**ОТРЫВОК ТЕКСТА:**
----------------------------------------

Последним мифом, по мнению американского резидента УСС в Швейцарии Алена Даллеса, были слухи о грядущем разладе в стане союзников. На протяжении всей войны фюрер искренне питал иллюзии по поводу того, что западные союзники и Россия поссорятся и тогда он сможет договориться с кем-то из них. Однако он не понимал, что как раз в силу последнего обстоятельства это и было маловероятно. Т. е. каждая из сторон панически боялась выхода из коалиции другой и всячески стремилась избегать поводов для этого. Этот миф, как казалось нацистам, стал воплощаться в реальность после смерти президента США Рузвельта 12 апреля 1945 г.

Гитлер просто бредил идеей раскола «антисвоей» коалиции. Еще в декабре 1943 г. он заявил фельдмаршалу Манштейну, что коалиция развалится в результате внутренних противоречий. По свидетельству же генерала Вейдлинга, после награждения группы генералов и офицеров, состоявшегося 13 апреля 1944 г., фюрер убеждал военных, что сотрудничество англо-американцев с русскими не может быть продолжительным и успешным, так как понятия «коммунизм» и «демократия» попросту несовместимы. Фюрер пытался запугивать союзников пресловутым «призраком коммунизма». Нацизм, по его мнению, мог стать приемлемой альтернативой «хаосу большевизма». Что касается англичан, то они во многом соглашались с этим, но их заокеанским союзникам до «призрака» не было никакого дела.

----------------------------------------

**ИЗВЛЕЧЕННЫЕ ЗАПИСИ:**
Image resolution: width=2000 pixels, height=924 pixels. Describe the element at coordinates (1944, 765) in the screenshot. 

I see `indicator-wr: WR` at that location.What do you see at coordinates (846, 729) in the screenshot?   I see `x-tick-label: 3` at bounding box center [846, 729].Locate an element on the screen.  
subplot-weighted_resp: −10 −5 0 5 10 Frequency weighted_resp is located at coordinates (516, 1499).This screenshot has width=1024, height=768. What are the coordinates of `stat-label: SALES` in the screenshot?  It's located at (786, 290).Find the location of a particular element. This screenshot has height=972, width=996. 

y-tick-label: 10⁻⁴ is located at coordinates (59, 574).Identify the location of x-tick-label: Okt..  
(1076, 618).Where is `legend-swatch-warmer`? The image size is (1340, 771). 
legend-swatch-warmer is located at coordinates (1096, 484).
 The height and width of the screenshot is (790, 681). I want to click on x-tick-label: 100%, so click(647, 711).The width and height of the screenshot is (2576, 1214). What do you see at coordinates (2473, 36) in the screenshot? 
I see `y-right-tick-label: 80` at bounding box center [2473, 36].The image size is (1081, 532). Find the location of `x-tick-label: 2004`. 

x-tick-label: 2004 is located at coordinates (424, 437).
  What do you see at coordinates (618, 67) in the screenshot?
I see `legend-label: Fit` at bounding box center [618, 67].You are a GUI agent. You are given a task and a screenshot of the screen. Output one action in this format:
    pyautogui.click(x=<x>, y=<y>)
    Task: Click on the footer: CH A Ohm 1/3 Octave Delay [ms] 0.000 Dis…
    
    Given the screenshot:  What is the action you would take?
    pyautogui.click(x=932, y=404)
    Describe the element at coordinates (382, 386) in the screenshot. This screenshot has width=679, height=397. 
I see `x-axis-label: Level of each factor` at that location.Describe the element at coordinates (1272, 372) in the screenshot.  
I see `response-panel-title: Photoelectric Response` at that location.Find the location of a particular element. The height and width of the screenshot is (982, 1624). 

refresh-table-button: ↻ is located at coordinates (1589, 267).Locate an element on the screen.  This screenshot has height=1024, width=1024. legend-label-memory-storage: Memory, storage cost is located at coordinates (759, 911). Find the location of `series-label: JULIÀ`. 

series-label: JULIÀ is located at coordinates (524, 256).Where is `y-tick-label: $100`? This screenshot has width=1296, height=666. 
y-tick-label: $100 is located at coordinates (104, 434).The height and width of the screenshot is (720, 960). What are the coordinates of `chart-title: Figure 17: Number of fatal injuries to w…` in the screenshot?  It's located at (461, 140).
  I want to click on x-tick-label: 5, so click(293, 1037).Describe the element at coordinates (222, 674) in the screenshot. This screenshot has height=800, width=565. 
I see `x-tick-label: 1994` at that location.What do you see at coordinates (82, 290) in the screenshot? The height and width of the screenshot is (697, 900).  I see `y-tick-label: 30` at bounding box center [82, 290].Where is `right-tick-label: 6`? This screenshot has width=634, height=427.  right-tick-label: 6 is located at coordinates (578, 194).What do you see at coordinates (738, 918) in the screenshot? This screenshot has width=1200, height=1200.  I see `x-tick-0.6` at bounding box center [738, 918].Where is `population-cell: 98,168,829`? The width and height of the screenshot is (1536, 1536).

----------------------------------------

**ЗАДАНИЕ:**
Перепишите отрывок о надеждах Гитлера на раскол коалиции союзников, начиная со слов «Гитлер просто бредил» и заканчивая словами «было никакого дела.» включительно, заменив «Гитлер» на «Фюрер». Записи никак не связаны с отрывком.

**РЕЗУЛЬТАТ:**
Фюрер просто бредил идеей раскола «антисвоей» коалиции. Еще в декабре 1943 г. он заявил фельдмаршалу Манштейну, что коалиция развалится в результате внутренних противоречий. По свидетельству же генерала Вейдлинга, после награждения группы генералов и офицеров, состоявшегося 13 апреля 1944 г., фюрер убеждал военных, что сотрудничество англо-американцев с русскими не может быть продолжительным и успешным, так как понятия «коммунизм» и «демократия» попросту несовместимы. Фюрер пытался запугивать союзников пресловутым «призраком коммунизма». Нацизм, по его мнению, мог стать приемлемой альтернативой «хаосу большевизма». Что касается англичан, то они во многом соглашались с этим, но их заокеанским союзникам до «призрака» не было никакого дела.